The state approved staffing ratios for certified nurse aides in February 2021, but fines and other penalties have not been levied. Nursing homes are required to have one CNA per every eight residents on the day shift. For the evening shift, facilities must have one direct care staff per every 10 residents, and no fewer than half of all staff members must be CNAs. On the night shift, there must be one direct care staff member for every 14 residents, and each of those employees “shall sign in to work as a CNA and perform CNA duties,” the regulations stipulate. 

Facilities have had a hard time meeting these minimums, according to the Health Care Association of New Jersey. 

“We have seen since that time that workforce shortages prevent the vast majority of nursing homes from meeting the mandates,” Andy Aronson, president and CEO of the Health Care Association of New Jersey, said in a statement to McKnight’s Long-Term Care News Monday. 

While New Jersey appears ready to move forward, other states have stepped back from enforcement after adopting tough new staffing standards, worried that increased pressure could drive more providers out of business.

New Jersey did allow for updated criteria to certify CNAs to include persons employed in a long-term care facility for fewer than 120 days who will either complete the skills and written test within 120 days of employment or who have completed training and been given conditional approval pending a criminal background check.

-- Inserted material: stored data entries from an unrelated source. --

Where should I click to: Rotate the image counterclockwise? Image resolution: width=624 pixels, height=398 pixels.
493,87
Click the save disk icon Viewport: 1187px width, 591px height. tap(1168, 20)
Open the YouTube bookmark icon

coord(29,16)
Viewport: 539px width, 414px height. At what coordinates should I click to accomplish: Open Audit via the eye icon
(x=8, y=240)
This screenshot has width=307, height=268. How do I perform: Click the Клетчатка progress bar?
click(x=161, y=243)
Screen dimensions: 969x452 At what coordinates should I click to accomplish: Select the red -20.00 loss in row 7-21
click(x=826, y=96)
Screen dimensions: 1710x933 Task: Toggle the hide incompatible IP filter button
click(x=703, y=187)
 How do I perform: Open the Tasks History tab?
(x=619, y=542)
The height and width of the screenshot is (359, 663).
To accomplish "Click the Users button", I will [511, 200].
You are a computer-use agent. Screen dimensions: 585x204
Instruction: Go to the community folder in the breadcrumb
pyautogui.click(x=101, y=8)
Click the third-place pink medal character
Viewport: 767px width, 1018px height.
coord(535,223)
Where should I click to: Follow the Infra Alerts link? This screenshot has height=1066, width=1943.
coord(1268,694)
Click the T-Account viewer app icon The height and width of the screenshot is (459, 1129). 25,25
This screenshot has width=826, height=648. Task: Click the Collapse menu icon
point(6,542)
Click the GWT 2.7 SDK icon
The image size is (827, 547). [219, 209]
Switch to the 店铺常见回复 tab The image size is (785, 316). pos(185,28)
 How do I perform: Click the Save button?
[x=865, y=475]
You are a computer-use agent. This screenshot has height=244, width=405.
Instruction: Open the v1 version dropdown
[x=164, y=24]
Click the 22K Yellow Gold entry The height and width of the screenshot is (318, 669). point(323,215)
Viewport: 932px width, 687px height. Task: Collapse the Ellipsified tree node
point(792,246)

The updated criteria also include a certified homemaker-home health aide who is also enrolled in a qualified CNA program and actively working toward certification.

Facilities that are found in violation of the staffing minimums would be required to submit a corrective action plan to the Department of Health. A second violation would require another correction plan and could see the facility fined up to $500 per violation per shift, plus being charged with additional violations equal to the number of staffers for which the shift is short. 

“The notion of punishing a nursing home that is making best efforts to comply with the ratios, but can’t find staff because of workforce shortages, seems counterproductive and overly punitive,” Aronson said. “The penalties are not a solution to the workforce shortage and would only serve to take money away from patient care.”

The New Jersey Office of Legal and Regulatory Compliance will accept written comments on the proposed fines through Aug. 19.